Il ressort du rapport du conseiller en prévention que Monsieur [K] [V] est passé chef de chantier espaces verts en 2010, lorsqu’il a bénéficié d’un aménagement de poste dans le cadre de sa reconnaissance de la qualité de travailleur handicapé. Il est noté qu’en tant que chef de chantier, il conserve ses prérogatives de chef (à savoir la gestion de trois personnes) et qu’en plus il coordonne plusieurs équipes sur un chantier, l’ensemble des fonctions précisées par l’employeur étant repris dans ce rapport, ce qui exclut nécessairement que la [2] n’ait pas tenu compte des observations développées par l’employeur. En ce qui concerne les caractéristiques des outils et des équipements de travail, il est mentionné qu’avant 2010 Monsieur [V] utilisait des outils à main (pelle, bêche, crochu, râteau) et qu’il était amené à conduire les tondeuses autoportées, tandis que depuis 2010, en tant qu’encadrant il n’est plus amené à utiliser d’outils. Il est néanmoins précisé qu’il reste amené à conduire certains engins si les chantiers le justifient, à savoir des tracteurs agricoles pendant l’été à raison de 10 jours par mois et des pelleteuses en hiver avec la mention « il a commencé à la conduire dès qu’il est passé chef d’équipe. La conduite de cet engin peut encore représenter 50 % de son temps de travail en hiver. »
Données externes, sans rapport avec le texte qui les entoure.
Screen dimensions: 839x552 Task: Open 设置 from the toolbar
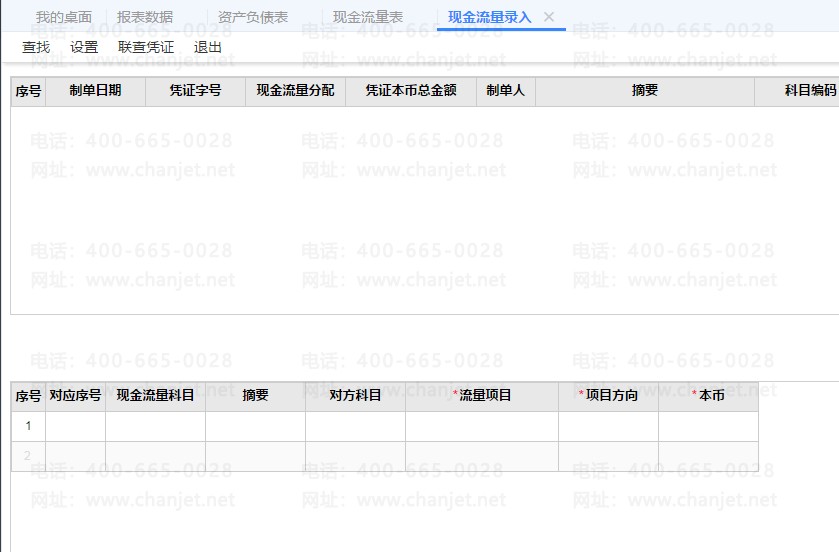84,47
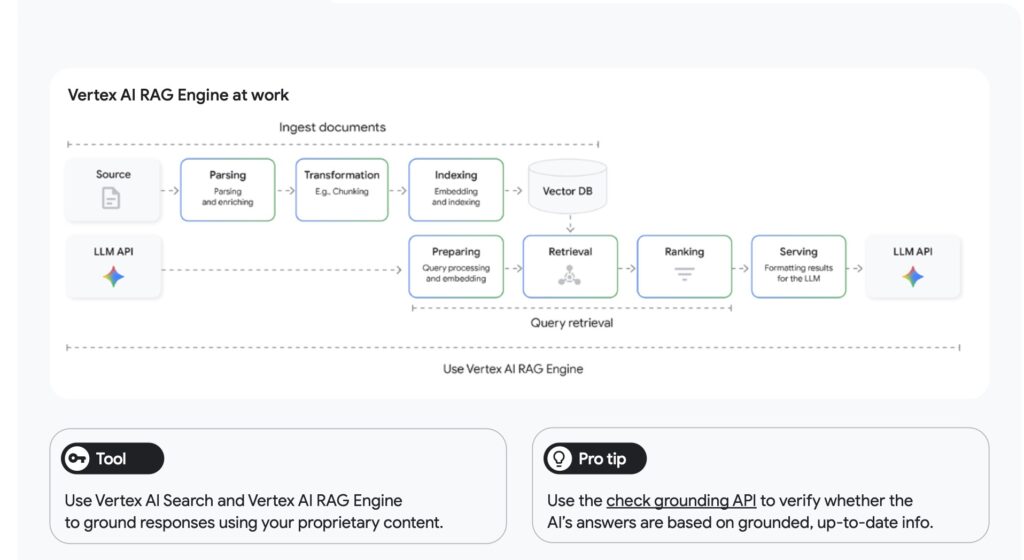The image size is (1024, 560).
Task: Select the Transformation chunking box
Action: pyautogui.click(x=342, y=189)
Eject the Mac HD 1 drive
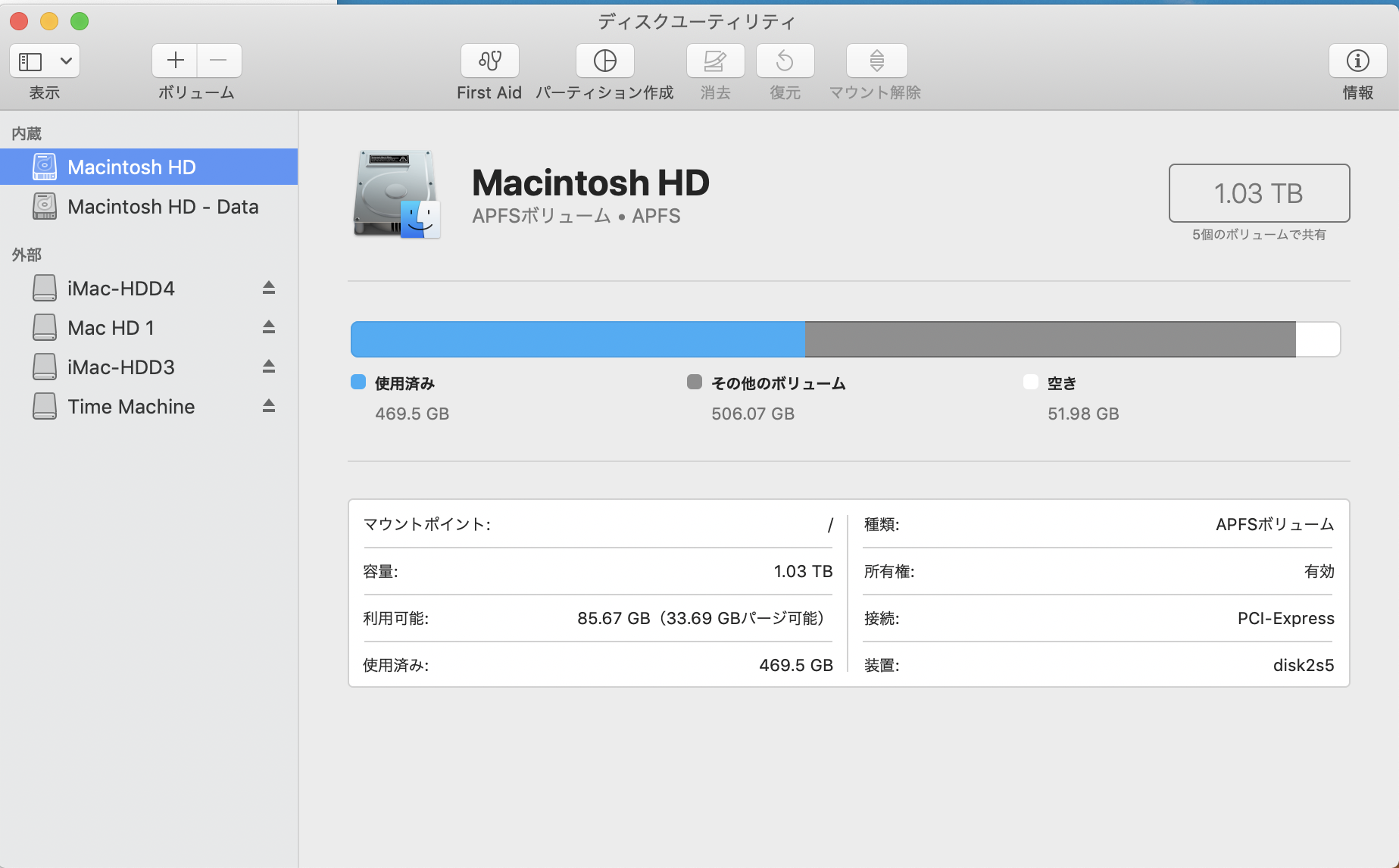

Le conseiller prévention conclut que « depuis son aménagement de poste en 2010 et son passage en tant que chef de chantier, M. [V] est toujours amené à conduire des engins, mais dans une moindre mesure. Comme détaillé précédemment, la conduite de pelleteuse représente une part importante de son activité durant l’hiver. L’été, il fait, de manière plus ponctuelle, de la conduite de tracteur agricole. En résumé, M. [V] a été et est toujours exposé dans son activité à des vibrations. »
La [1] n’apportant aucun élément qui permettrait d’écarter ces conclusions, il y a lieu de dire que l’affection dont souffre Monsieur [K] [V] telle que mentionnée dans la déclaration des maladies professionnelles, remplit tous les critères du tableau n° 57 du régime agricole des maladies professionnelles, de sorte que la présomption d’imputabilité des lésions à la maladie professionnelle doit trouver application.
Faute pour la [1] de renverser cette présomption d’imputabilité, elle sera déboutée de ses demandes.
— sur les demandes accessoires
L’article 696 du code de procédure civile dispose que “La partie perdante est condamnée aux dépens, à moins que le juge, par décision motivée, n’en mette la totalité ou une fraction à la charge d’une autre partie (…)"
Il en résulte que la [1] partie perdante sera condamnée aux dépens.
Aux termes de l’article R. 142-10-6 alinéa 1er du code de la sécurité sociale, le tribunal peut ordonner l’exécution par provision de ses décisions. Au regard des dispositions du jugement ainsi rendu, il n’y a pas lieu à ordonner l’exécution provisoire.
PAR CES MOTIFS
Le Tribunal statuant publiquement par jugement contradictoire, rendu en premier ressort, par mise à disposition au greffe,
DÉCLARE la SA [1] recevable en son recours contentieux ;
DÉBOUTE la SA [1] de l’ensemble de ses demandes ;
CONDAMNE la SA [1] aux entiers dépens ;
DIT n’y avoir lieu à exécution provisoire de la présente décision.
En foi de quoi le présent jugement a été prononcé au Palais de justice d’Annecy le douze février deux mil vingt six, par mise à disposition au greffe, les parties en ayant été avisées conformément à l’article 450 du code de procédure civile et signé par Madame Carole MERCIER, Présidente et Madame Caroline BERRELHA, Greffière.